Vonnegut, the Twain of our time, has been accused of being a curmudgeon, but really he is one of the most hopeful and optimistic of our great thinkers. He is not suggesting that we make peace with some inevitable fate. He is exhorting us to get straight with ourselves about the limitless power we possess to transform our lives and the lives of others. Daisaku Ikeda writes:
Those who are facing stiff challenges are earnest. That seriousness provides the power to discipline and strengthen oneself and achieve remarkable growth. That’s why adversity can be considered “the mother of happiness” (World Tribune, 1/21/2011).
Well, that’s all very nice, but what about those corporate reformers? They’re still going to wipe out equal education for all and decimate the teaching profession? It doesn’t really matter whether one has strength and dignity in the face of the storm. The storm is still a matter of fact is it not? Certainly. How can I deny that it is not? Nevertheless, two things compel me: (1) I do not want to live my life in fear, and (2) I cannot possibly motivate students to win in their lives if I am not modeling victory in my own.

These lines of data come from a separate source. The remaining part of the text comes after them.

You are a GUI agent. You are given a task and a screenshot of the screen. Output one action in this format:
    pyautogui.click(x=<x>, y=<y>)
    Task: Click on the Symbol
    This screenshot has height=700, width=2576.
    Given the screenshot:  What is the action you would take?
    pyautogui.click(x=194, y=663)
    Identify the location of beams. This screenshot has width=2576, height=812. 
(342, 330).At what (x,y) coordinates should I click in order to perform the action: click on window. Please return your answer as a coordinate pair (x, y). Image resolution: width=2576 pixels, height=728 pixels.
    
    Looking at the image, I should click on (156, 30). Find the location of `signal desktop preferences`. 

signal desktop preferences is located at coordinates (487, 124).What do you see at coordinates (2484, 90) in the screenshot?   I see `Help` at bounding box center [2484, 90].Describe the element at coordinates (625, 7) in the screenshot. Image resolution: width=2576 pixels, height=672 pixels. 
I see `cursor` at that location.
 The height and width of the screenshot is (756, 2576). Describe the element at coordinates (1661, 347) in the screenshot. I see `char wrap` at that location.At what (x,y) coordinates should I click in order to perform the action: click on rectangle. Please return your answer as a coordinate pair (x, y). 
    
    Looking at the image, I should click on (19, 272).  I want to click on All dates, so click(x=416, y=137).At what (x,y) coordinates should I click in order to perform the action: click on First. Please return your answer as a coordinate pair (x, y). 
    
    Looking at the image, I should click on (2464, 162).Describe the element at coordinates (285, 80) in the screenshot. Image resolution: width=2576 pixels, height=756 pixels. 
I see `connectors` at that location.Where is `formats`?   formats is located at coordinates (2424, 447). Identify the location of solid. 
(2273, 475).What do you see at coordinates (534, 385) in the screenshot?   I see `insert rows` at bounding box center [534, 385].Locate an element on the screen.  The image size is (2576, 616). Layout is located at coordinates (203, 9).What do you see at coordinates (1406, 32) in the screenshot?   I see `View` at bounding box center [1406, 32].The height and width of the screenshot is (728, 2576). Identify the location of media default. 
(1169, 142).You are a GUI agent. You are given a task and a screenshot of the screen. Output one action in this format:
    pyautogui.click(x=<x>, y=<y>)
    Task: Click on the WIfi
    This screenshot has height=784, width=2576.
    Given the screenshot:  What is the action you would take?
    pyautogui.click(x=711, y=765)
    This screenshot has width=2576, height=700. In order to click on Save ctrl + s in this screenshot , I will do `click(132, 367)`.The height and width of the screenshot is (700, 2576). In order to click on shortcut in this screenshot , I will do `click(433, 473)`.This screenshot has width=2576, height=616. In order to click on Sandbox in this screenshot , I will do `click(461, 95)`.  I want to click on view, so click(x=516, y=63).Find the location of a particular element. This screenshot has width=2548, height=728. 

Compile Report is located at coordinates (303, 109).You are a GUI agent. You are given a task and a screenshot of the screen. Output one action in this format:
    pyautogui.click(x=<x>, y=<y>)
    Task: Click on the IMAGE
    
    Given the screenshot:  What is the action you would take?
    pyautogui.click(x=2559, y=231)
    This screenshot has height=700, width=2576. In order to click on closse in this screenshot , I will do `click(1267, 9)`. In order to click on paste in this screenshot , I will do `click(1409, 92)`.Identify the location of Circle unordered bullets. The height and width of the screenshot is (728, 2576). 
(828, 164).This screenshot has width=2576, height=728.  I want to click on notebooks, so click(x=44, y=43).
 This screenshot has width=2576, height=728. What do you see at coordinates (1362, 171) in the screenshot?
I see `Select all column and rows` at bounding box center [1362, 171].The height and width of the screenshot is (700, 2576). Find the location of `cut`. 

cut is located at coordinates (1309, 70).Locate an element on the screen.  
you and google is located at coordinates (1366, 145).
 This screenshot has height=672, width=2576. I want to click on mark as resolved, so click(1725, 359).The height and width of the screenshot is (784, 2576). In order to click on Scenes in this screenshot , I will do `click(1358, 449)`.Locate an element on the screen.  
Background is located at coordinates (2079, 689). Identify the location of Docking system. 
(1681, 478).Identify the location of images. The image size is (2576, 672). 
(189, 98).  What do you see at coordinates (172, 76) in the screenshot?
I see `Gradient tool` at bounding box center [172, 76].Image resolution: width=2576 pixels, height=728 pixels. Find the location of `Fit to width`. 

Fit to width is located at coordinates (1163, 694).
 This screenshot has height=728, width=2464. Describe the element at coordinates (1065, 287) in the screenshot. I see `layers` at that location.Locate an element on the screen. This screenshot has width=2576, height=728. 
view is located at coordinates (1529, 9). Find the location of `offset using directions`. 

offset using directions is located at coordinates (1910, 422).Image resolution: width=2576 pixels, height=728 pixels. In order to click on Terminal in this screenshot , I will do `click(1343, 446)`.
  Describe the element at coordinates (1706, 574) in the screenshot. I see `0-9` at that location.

When I look at teachers today, I see a million volcanoes, each smoking away in isolation. Yes, we must stand up to our enemies, but when we do so we must absolutely win. Moreover, we can have no doubt about our victory. I have said before that the slander and opposition we receive should be worn as a badge of honor, rather than felt as a spear in the ribs. More than our rage, it is our indomitable dignity that will win the day. We have shown society glimpses of that dignity in the teacher sacrifices at Newtown, but that is only death. Now, we must show that same level of commitment and dignity in our every day service. One might argue that we are, that we have always been doing so. I would agree. The challenge, though is to get mainstream society to see that we are. Let us get our internal houses in order such that we cut figures so compelling, so undeniably compassionate and dedicated to service that when billionaire philanthropists hurl volleys at us, our friends and neighbors will simply laugh them into silence.